The effect of pre‐tectonic reaction and annealing extent on behaviour during subsequent deformation: insights from paired shear zones in the lower crust of Fiordland, New Zealand

Journal Metamorphic Geology

2018

High‐strain zones are potential pathways of melt migration through the crust. However, the identification of melt‐present high‐strain deformation is commonly limited to cases where the interpreted volume of melt “frozen” within the high‐strain zone is high (>10%). In this contribution, we examine high‐strain zones in the Pembroke Granulite, an otherwise low‐strain outcrop of volcanic arc lower crust exposed in Fiordland, New Zealand. These high‐strain zones display compositional layering, flaser‐shaped mineral grains, and closely spaced foliation planes indicative of high‐strain deformation.
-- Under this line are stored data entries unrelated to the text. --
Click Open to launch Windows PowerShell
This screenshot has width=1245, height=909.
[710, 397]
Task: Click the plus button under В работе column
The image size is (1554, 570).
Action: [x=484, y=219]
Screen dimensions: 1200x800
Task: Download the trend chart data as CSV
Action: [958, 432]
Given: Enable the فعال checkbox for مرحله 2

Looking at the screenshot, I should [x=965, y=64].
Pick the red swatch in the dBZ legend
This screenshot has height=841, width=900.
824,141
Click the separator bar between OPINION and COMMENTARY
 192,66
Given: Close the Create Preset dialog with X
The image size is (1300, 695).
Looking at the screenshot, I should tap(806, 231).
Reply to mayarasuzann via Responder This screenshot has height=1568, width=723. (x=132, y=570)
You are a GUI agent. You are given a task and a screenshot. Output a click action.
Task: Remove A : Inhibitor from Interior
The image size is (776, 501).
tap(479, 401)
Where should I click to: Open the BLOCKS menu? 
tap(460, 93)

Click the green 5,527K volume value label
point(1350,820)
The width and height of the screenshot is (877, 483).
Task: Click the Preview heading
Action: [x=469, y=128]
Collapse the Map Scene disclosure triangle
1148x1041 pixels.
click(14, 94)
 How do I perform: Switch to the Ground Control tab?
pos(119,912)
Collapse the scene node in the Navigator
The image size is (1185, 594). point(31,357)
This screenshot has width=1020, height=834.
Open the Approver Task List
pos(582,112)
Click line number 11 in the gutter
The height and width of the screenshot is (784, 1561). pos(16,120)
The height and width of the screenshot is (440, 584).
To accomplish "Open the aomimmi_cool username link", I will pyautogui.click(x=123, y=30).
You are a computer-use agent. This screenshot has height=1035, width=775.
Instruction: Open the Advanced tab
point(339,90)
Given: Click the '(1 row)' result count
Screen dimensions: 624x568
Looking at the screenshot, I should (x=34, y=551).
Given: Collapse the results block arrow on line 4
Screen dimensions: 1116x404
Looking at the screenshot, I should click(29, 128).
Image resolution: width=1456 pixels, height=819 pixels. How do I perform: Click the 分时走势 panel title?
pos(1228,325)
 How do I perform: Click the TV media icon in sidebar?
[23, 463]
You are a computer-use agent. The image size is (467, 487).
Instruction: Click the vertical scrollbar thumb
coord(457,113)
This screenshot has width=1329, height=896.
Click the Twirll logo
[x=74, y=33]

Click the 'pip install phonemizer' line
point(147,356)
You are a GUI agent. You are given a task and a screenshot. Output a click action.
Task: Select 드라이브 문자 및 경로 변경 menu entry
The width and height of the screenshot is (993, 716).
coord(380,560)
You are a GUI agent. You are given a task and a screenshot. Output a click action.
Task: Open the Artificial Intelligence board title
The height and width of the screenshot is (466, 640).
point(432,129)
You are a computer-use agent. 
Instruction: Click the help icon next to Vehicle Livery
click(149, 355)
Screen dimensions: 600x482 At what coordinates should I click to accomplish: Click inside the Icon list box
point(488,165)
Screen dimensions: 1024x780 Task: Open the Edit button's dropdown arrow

Asymmetric leucosome surrounding peritectic garnet grains suggest deformation was synchronous with minor amounts of in situ partial melting. High‐strain zones lack typical mylonite microstructures and instead display typical equilibrium microstructures, such as straight grain boundaries, 120° triple junctions, and subhedral grain shapes. We identify five key microstructures indicative of the former presence of melt within the high‐strain zones: (a) small dihedral angles of interstitial phases; (b) elongate interstitial grains; (c) small aggregates of quartz grains with xenomorphic plagioclase grains connected in three dimensions; (d) fine‐grained, K‐feldspar bearing, multiphase aggregates with or without augite rims; and (e) mm‐ to cm‐scale felsic dykelets. Preservation of key microstructures indicates that deformation ceased as conditions crossed the solidus, breaking the positive feedback loop between deformation and the presence of melt. We propose that microstructures indicative of the former presence of melt, such as the five identified above, may be used as a tool for recognising rocks formed during melt‐present high‐strain deformation where low (<5%) volumes of leucosome are “frozen” within the high‐strain zone.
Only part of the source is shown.